FIG. 5 illustrates a second heat exchange embodiment in which the chilled gas from the filter dehydrator 98 flows through a heat exchange coil 75 provided in the cooling tower basin 106' below the water level so that the water in the basin is directly cooled by the chilled gas which is then conveyed to line 108 which is connected to the downstream equipment as illustrated in the first embodiment.

FIG. 6 illustrates a third heat exchange embodiment in which lines 99 and 108 are directly connected and a branch line 76 including a control valve 77 extends therefrom. Line 76 has a nozzle means 177 at its outer end for directly injecting the chilled carbon dioxide gas into the basin 106' of the cooling tower 106 to consequently cool the water therein. Moreover, the injection of the gaseous carbon dioxide serves to decrease the pH of the water to reduce the possibility of scaling in the tower in a highly desirable manner and to promote recarbonation following lime softening of cooling tower makeup water. The amount of carbon dioxide injected directly into the basin is controlled by valve means 77 in an obvious manner. The remaining gaseous carbon dioxide flows through line 108 to compressor 110 etc. of the first embodiment.

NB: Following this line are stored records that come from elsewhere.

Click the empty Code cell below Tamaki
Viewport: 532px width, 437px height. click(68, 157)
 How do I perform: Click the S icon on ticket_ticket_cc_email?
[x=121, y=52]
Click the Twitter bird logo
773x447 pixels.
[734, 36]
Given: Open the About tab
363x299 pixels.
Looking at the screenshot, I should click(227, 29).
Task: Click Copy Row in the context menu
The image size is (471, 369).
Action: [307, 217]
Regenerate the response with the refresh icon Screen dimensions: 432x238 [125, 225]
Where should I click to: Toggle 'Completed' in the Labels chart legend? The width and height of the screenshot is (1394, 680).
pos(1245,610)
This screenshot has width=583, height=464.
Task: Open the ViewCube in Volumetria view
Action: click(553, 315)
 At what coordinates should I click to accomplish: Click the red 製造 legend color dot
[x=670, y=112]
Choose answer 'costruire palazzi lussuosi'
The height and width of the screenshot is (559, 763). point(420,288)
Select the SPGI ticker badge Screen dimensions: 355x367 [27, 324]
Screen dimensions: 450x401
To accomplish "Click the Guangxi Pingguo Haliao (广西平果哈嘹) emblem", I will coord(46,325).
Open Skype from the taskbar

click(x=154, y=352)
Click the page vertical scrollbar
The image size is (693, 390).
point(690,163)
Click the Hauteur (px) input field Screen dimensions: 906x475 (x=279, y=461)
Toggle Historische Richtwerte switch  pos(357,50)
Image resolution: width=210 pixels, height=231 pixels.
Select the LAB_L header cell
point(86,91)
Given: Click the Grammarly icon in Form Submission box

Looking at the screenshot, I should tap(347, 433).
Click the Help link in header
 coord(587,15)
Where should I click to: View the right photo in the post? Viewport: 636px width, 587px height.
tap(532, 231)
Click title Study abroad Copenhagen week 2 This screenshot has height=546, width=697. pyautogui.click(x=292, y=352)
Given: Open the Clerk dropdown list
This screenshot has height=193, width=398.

The embodiment illustrated in FIGS. 2A and 2B is a more complex variation such as could be used for testing purposes. This embodiment will now be discussed in detail with initial reference being made to FIG. 2A which illustrates first and second relatively large pulverized coal storage hoppers 200 and 202 which selectively receive pulverized coal from a screw conveyor 204. Pressurized gas lines 209 and 211 are periodically activated to inject pressurized gas at approximately 50 psig into the coal storage hoppers 200 and 202 for the purpose of stirring the pulverized coal and preventing settling and to also maintain an inert gas blanket over the pulverized coal as a safety feature. Pulverized coal is selectively fed from the coal storage hoppers 200 and 202 by outfeed conveyor 206 from which it is deposited in a hopper feed conveyor 208 which discharges into a reversible screw conveyor 210 which discharges into either a first feed hopper 212 or a second feed hopper 214 (FIG. 2B) in accordance with the direction in which the screw of conveyor 210 is driven.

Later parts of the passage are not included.